- THE PROBLEM: Set the data down once more, in full and exactly.

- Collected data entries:
========

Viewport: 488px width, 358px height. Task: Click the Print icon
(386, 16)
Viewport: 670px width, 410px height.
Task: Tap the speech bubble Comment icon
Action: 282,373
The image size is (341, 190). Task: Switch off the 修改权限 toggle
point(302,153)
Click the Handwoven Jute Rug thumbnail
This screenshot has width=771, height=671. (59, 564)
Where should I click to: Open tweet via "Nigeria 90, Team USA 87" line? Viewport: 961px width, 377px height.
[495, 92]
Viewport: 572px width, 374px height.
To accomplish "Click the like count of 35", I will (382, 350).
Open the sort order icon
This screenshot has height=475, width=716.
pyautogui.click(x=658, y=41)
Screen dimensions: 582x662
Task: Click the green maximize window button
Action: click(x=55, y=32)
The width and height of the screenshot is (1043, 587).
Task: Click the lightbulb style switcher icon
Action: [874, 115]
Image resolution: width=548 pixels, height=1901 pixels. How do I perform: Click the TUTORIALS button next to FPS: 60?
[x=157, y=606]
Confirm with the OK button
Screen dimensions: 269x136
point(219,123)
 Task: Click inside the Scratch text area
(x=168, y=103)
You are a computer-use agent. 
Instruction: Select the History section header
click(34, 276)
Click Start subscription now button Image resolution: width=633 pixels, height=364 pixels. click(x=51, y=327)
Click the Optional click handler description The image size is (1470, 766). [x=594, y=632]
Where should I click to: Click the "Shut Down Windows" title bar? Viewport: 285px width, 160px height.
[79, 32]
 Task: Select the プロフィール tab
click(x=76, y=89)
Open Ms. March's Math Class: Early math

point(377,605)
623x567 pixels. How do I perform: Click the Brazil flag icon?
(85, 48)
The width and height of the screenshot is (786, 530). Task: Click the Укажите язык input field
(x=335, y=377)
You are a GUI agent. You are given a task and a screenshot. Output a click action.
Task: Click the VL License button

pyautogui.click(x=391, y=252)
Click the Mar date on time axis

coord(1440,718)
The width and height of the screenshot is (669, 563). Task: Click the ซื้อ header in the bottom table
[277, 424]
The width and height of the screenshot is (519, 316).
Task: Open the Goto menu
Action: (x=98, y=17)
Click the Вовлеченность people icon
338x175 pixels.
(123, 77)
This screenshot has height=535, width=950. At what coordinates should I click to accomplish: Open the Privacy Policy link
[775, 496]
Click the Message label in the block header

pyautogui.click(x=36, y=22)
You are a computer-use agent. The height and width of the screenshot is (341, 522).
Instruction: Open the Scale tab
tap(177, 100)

========

- REPLY:
Viewport: 488px width, 358px height. Task: Click the Print icon
(386, 16)
Viewport: 670px width, 410px height.
Task: Tap the speech bubble Comment icon
Action: 282,373
The image size is (341, 190). Task: Switch off the 修改权限 toggle
point(302,153)
Click the Handwoven Jute Rug thumbnail
This screenshot has width=771, height=671. (59, 564)
Where should I click to: Open tweet via "Nigeria 90, Team USA 87" line? Viewport: 961px width, 377px height.
[495, 92]
Viewport: 572px width, 374px height.
To accomplish "Click the like count of 35", I will (382, 350).
Open the sort order icon
This screenshot has height=475, width=716.
pyautogui.click(x=658, y=41)
Screen dimensions: 582x662
Task: Click the green maximize window button
Action: click(x=55, y=32)
The width and height of the screenshot is (1043, 587).
Task: Click the lightbulb style switcher icon
Action: [874, 115]
Image resolution: width=548 pixels, height=1901 pixels. How do I perform: Click the TUTORIALS button next to FPS: 60?
[x=157, y=606]
Confirm with the OK button
Screen dimensions: 269x136
point(219,123)
 Task: Click inside the Scratch text area
(x=168, y=103)
You are a computer-use agent. 
Instruction: Select the History section header
click(34, 276)
Click Start subscription now button Image resolution: width=633 pixels, height=364 pixels. click(x=51, y=327)
Click the Optional click handler description The image size is (1470, 766). [x=594, y=632]
Where should I click to: Click the "Shut Down Windows" title bar? Viewport: 285px width, 160px height.
[79, 32]
 Task: Select the プロフィール tab
click(x=76, y=89)
Open Ms. March's Math Class: Early math

point(377,605)
623x567 pixels. How do I perform: Click the Brazil flag icon?
(85, 48)
The width and height of the screenshot is (786, 530). Task: Click the Укажите язык input field
(x=335, y=377)
You are a GUI agent. You are given a task and a screenshot. Output a click action.
Task: Click the VL License button

pyautogui.click(x=391, y=252)
Click the Mar date on time axis

coord(1440,718)
The width and height of the screenshot is (669, 563). Task: Click the ซื้อ header in the bottom table
[277, 424]
The width and height of the screenshot is (519, 316).
Task: Open the Goto menu
Action: (x=98, y=17)
Click the Вовлеченность people icon
338x175 pixels.
(123, 77)
This screenshot has height=535, width=950. At what coordinates should I click to accomplish: Open the Privacy Policy link
[775, 496]
Click the Message label in the block header

pyautogui.click(x=36, y=22)
You are a computer-use agent. The height and width of the screenshot is (341, 522).
Instruction: Open the Scale tab
tap(177, 100)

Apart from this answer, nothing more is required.